Głosowanie w ramach prawyborów zostało zorganizowane przez firmę zewnętrzną. Odbyło się za pomocą SMS-ów w sposób anonimowy i zabezpieczony. Każdy z działaczy otrzymał instrukcje, jak należy oddać głos. Zgodnie z treścią wiadomości wysyłając SMS-a o treści 1, udzielało się poparcia Trzaskowskiemu, SMS o treści 2 to głos oddany na Sikorskiego.

W trakcie trwania głosowania doszło do ujawnienia numeru telefonu, na który działacze KO mogli przesyłać głosy.

Jak się okazało, numer ujawnił jeden z kandydatów — Radosław Sikorski. Stało się to w związku z udostępnianiem na portalu X nagrania, które miało promować jego kandydaturę. Kiedy zorientował się, że popełnił błąd, zastąpił je nowym, które nie zawierało już numeru telefonu. Jednakże pierwotny wpis został już podany dalej przez wspierających go działaczy KO, w tym Romana Giertycha.

Wpadka nie umknęła czujnym oczom internautów, którzy próbowali „strollować” głosowanie. Pomysł ten wykorzystali także niektórzy działacze PiS, przesyłając odpowiednio głosy, wspierające jednego lub drugiego kandydata.

Prawybory w Ko - Figure 2
Zdjęcia EURACTIV Poland

Głosowanie nieważne?

Incydent z ujawnieniem numeru telefonu, na który można było przesyłać głosy nie zaburzył jednak procesu głosowania.

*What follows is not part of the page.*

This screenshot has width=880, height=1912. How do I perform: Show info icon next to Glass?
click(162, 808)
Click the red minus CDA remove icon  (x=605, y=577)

— Brane są pod uwagę głosy wyłącznie tych osób, które otrzymały SMS z możliwością zagłosowania w prawyborach — stwierdziła przewodnicząca komisji ds. prawyborów w KO Dorota Niedziela. Słowem: nie można „strollować” głosowania — dodała.

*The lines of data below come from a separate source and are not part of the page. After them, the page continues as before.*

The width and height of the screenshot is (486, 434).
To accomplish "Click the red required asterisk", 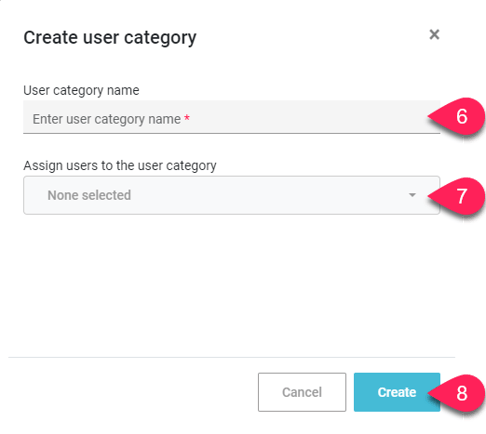I will (187, 117).
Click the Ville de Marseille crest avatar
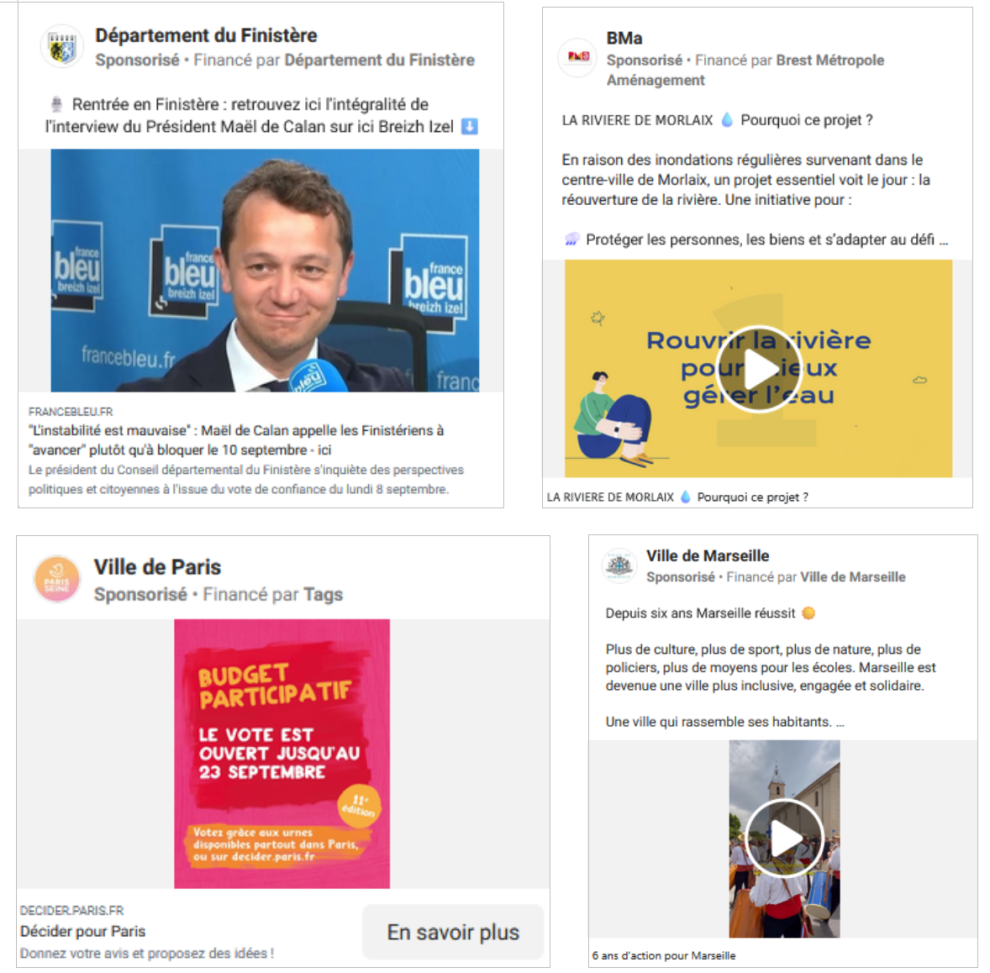The width and height of the screenshot is (990, 973). [619, 565]
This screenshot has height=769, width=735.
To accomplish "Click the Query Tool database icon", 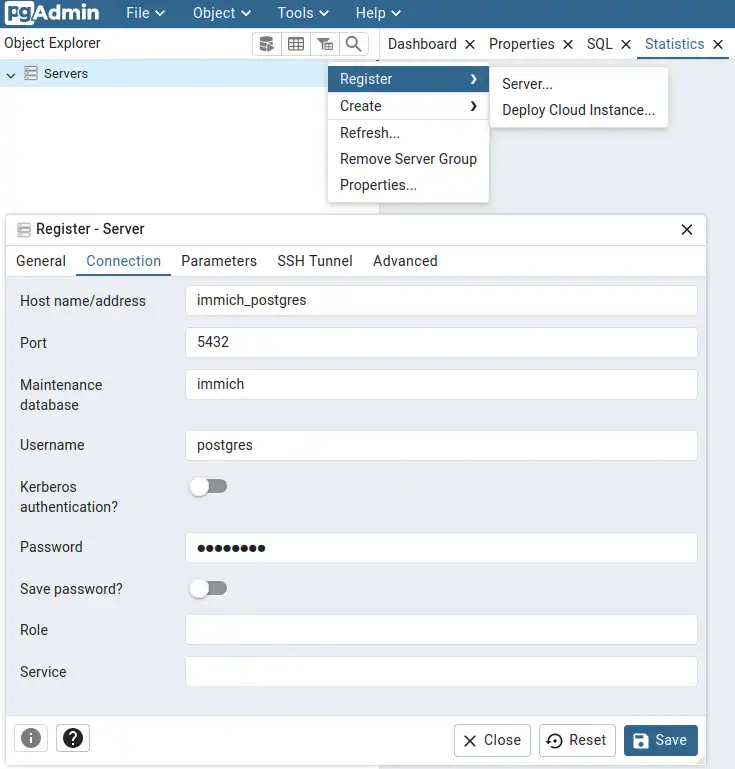I will pyautogui.click(x=266, y=44).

— Firma odpowiadająca za przeprowadzenie prawyborów przekaże nam wyniki do godz. 12 w sobotę. Dostaniemy też dokładny opis, do ilu osób SMS-y zostały wysłane, ile otrzymano SMS-ów zwrotnych, liczbę głosów ważnych, a także nieważnych i oczywiście ostateczne wyniki dwóch kandydatów. Niezwłocznie o rozstrzygnięciu poinformujemy opinię publiczną — przekazała Niedziela.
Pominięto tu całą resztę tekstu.